Another source of cells with regenerative potential was studied by Eve et al. The researchers studied the effect of human umbilical cord blood (hUCB)-derived mononuclear cells (MNCs) for the treatment of amyotrophic lateral sclerosis (ALS). ALS is a fatal neurodegenerative disease due to a progressive degeneration of motor neurons in the brain and spinal cord, for which there is no known cure or substantive treatment. The researchers conducted an in vitro study using hUCB plasma to treat MNCs derived from the blood of ALS patients. Reduced apoptosis (caspase 3 levels) was observed in the plasma-treated MNCs, suggesting that hUBC plasma, which is rich in cytokines and growth factors, may be a future therapeutic option for ALS.

Peripheral Nerve Regeneration

Peripheral nerve regeneration is an important topic in neural repair. Yi et al. demonstrated that the novel microRNA, miR-sc3, can promote the proliferation and migration of primary Schwann cells. Yao et al. also explored the potential therapeutic options for repair of sciatic nerves by combining bone marrow mononuclear cells (BM-MNCs) and chitosan/silk fibroin scaffolds, referred to as tissue-engineered nerve grafts (TENGs). It was shown that the TENG-transplanted group had a better histological and functional recovery of the injured nerve compared to the control. These results may be related to the 2-week survival time of bone marrow mononuclear cells after nerve grafting.

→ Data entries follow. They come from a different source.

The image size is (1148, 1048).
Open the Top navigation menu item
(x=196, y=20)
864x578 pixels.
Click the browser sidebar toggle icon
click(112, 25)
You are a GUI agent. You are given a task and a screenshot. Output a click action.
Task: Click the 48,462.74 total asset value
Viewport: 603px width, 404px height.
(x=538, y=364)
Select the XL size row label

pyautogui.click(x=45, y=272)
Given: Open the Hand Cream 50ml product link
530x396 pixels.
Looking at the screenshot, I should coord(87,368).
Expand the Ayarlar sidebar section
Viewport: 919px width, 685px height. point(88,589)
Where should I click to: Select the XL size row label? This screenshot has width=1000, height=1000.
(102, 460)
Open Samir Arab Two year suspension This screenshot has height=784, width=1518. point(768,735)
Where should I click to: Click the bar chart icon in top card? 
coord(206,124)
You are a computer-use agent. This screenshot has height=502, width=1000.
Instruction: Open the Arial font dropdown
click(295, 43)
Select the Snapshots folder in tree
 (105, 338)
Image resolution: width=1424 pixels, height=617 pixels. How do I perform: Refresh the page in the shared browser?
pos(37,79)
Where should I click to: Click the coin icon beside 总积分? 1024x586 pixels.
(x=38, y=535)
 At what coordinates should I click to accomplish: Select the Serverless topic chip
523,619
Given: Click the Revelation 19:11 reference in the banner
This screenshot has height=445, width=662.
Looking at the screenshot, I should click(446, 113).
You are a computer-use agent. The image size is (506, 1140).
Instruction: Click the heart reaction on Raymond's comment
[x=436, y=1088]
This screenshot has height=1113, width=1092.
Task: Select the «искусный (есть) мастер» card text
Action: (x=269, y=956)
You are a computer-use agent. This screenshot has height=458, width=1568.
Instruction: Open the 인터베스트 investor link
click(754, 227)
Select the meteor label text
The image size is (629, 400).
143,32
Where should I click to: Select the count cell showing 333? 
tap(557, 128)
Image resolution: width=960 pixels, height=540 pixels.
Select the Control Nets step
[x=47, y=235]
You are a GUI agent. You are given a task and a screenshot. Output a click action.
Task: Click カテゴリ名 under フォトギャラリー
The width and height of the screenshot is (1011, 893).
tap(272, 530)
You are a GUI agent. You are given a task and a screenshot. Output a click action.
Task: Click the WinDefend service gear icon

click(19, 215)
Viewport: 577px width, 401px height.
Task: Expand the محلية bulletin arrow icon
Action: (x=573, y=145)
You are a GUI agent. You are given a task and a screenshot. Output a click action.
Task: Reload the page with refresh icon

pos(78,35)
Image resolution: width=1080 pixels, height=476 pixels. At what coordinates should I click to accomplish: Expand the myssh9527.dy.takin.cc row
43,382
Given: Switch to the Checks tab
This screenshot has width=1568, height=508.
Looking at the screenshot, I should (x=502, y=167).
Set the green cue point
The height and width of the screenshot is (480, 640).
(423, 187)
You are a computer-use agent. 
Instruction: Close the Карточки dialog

This special PPSSC issue of Cell Transplantation highlights important topics in the milieu of stem cell and cancer research, and the information that may be gleaned from articles herein should serve to propel researchers forward. I would like to offer my sincere appreciation to those who contributed their valuable, multidisciplinary data and keen insights to this special issue and look forward to the 9th Pan Pacific Symposium on Stem Cells and Cancer Research in May of 2016.